You are assuming some object that holds that bit and we are using reference equality, rather than a naked bit in each node? (I'm now guessing my current confusion is just my misinterpretation.)

cgrand23:02:59

If only we could really tag pointers it would be broadly applicable. That’s why we use it only in hahsmaps. In our hashmap implementation we use a 64-bit bitmap to allow tighter packing of the array. So two bits per child. Thus 4 possible states. At first we had usage only for 3 (empty, in-line pair, child node) so 41% of a perfectly working bit was going to waste 😀. So now we have 4 states : empty, in-line, shared child, exclusive child. And this frees us from having a ref to a mutable box. This makes up for the larger bitmap.

dmiller00:02:46

Lisp implementers closer to the metal had so many cool tricks involving tagging pointers. Sigh. I played around last year with doing a more F#-idiomatic approach to PersistentHashMap. Ran out of time back then. Will be revisiting soon. I'll take a look at what you've done to get some ideas. For PersistentVector, I'm not sure I can do better than a transaction id. Whether that is an int generated globally or an object with a boolean field, I'm not going to get much out of it. But an AtomicReference<Thread> really does seem like overkill.

cgrand07:02:08

How would you implement it with a transaction ID? You would need a global registry of in-flight transactions.
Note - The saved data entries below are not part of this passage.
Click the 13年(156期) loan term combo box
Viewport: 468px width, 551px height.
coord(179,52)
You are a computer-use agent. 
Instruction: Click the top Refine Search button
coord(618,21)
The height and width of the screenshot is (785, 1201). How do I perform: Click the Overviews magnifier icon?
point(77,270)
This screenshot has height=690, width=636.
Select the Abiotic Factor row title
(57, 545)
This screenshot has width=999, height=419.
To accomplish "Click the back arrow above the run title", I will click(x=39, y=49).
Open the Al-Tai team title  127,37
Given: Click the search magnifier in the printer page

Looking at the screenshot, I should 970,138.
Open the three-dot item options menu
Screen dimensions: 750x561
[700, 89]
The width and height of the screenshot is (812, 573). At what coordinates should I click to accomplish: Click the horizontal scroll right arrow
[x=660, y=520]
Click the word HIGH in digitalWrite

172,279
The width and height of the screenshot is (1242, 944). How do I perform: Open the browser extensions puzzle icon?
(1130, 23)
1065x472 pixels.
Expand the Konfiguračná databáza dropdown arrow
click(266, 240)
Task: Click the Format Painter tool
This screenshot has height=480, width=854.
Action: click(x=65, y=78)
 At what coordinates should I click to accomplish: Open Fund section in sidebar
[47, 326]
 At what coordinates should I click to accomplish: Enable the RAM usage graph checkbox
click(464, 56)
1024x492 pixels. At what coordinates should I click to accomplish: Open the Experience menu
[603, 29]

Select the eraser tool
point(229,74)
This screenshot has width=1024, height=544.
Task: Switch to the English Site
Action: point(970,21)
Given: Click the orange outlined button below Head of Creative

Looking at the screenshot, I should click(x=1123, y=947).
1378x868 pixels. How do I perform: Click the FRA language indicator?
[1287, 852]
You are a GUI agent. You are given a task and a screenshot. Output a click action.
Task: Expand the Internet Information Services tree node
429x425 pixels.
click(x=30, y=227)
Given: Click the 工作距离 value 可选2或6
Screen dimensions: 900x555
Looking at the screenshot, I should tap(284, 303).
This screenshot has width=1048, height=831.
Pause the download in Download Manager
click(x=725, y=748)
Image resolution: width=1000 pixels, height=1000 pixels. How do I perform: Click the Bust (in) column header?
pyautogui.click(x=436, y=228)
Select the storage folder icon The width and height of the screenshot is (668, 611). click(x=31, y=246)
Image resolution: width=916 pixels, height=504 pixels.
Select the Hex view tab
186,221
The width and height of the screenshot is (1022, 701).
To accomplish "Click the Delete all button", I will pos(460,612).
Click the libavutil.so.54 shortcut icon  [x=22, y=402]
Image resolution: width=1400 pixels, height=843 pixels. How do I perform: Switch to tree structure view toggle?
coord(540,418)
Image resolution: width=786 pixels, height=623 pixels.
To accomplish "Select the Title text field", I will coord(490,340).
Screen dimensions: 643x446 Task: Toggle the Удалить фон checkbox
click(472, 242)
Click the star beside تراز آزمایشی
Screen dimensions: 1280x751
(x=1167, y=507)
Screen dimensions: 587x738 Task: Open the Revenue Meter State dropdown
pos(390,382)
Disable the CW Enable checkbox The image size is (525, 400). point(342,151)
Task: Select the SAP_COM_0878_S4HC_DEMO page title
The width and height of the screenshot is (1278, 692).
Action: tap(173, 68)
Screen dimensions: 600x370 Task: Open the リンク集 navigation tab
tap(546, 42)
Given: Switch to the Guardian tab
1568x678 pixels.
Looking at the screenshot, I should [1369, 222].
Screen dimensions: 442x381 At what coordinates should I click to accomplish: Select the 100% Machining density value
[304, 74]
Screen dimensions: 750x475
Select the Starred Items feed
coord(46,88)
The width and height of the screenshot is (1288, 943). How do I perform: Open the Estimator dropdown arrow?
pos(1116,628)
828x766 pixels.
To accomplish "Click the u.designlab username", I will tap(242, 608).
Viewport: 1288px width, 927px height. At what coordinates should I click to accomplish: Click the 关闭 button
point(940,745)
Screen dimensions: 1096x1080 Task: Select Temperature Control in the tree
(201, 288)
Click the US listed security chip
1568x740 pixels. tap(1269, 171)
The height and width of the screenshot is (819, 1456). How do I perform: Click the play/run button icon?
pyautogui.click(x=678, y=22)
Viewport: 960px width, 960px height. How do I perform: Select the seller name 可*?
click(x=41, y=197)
Sounds more complex than a object with a mutable boolean field no?

dmiller13:02:45

RT.nextId() ?

cgrand13:02:08

I mean: you need to be able to tell if “transientction” is still going, who would you do it with just an id?

dmiller13:02:15

But AtomicBoolean is fine.

cgrand13:02:51

yes it provides unicity through, well, its own identity and state through its boolean field.